* _WORK INSTRUCTIONS_
Switch "input field" to "text box" in the entries starting at the line containing "This screenshot has width=1204, height=645." and ending at the line containing "(x=954, y=18)", and leave everything else unchanged. Give only those lines.
┌─ WORKING DATA
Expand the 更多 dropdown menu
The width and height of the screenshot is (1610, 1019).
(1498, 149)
└─
┌─ WORKING DATA
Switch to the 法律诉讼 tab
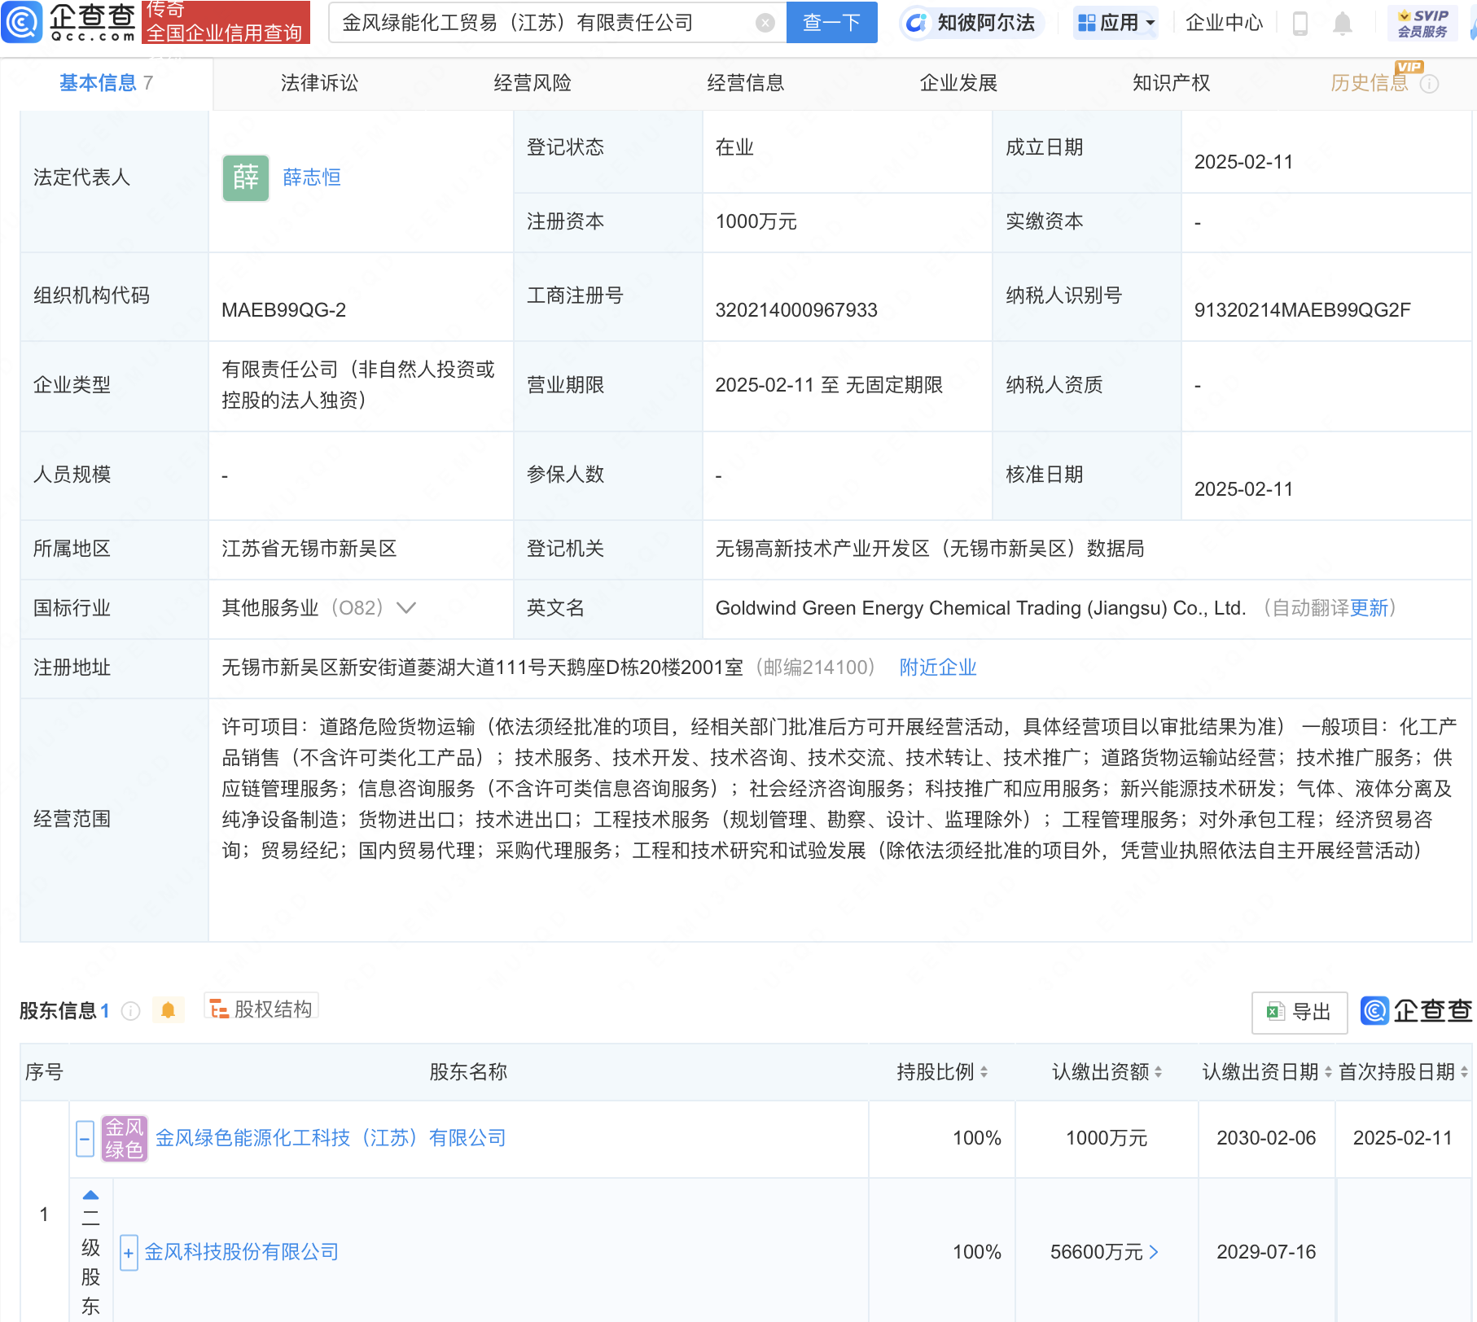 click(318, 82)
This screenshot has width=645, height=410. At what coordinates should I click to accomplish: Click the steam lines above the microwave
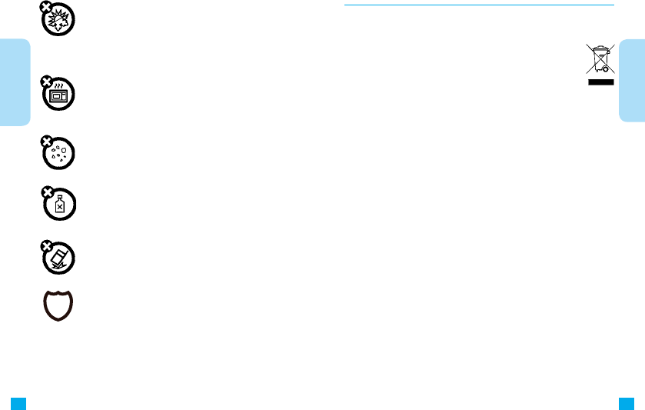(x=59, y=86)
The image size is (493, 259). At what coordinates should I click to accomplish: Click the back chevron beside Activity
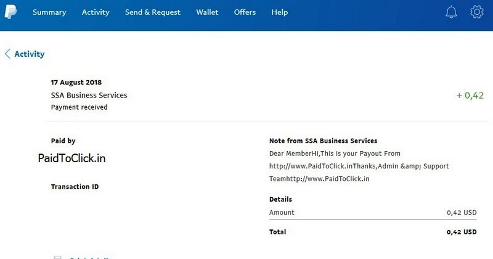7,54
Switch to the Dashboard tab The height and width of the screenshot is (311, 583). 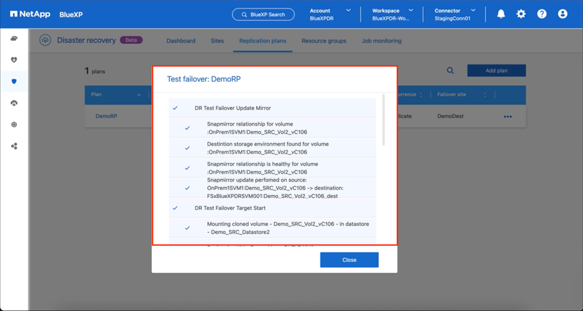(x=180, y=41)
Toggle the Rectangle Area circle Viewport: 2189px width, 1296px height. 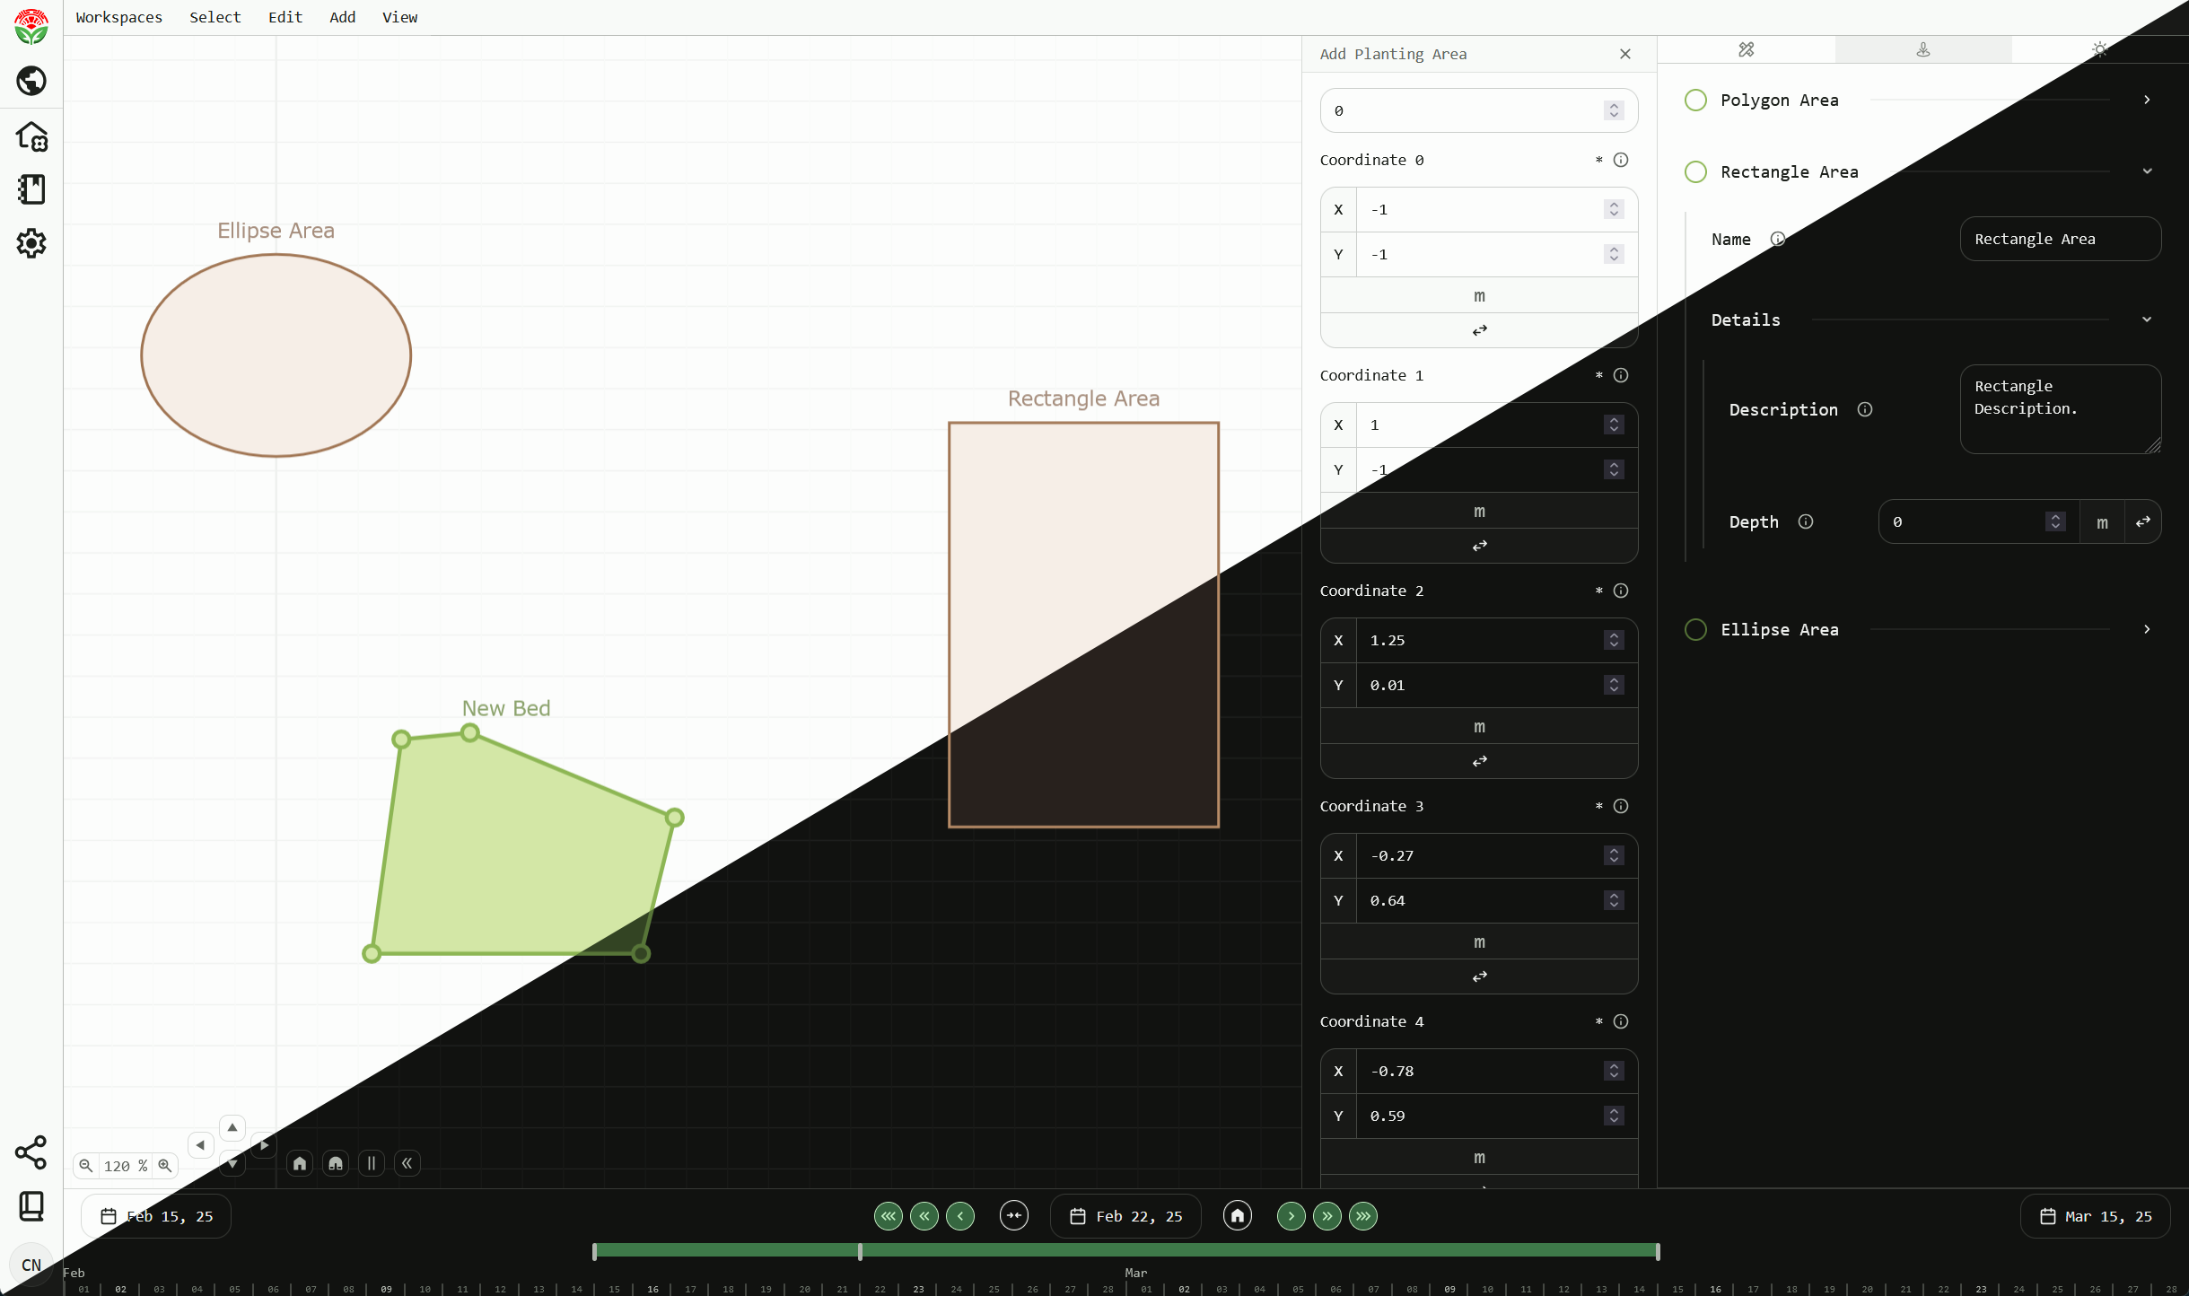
└─
┌─ WORKING DATA
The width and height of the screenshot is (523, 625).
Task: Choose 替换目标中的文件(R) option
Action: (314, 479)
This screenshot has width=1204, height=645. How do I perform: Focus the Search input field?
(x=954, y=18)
└─
* _THE ANSWER_
This screenshot has width=1204, height=645. How do I perform: Focus the Search text box?
(x=954, y=18)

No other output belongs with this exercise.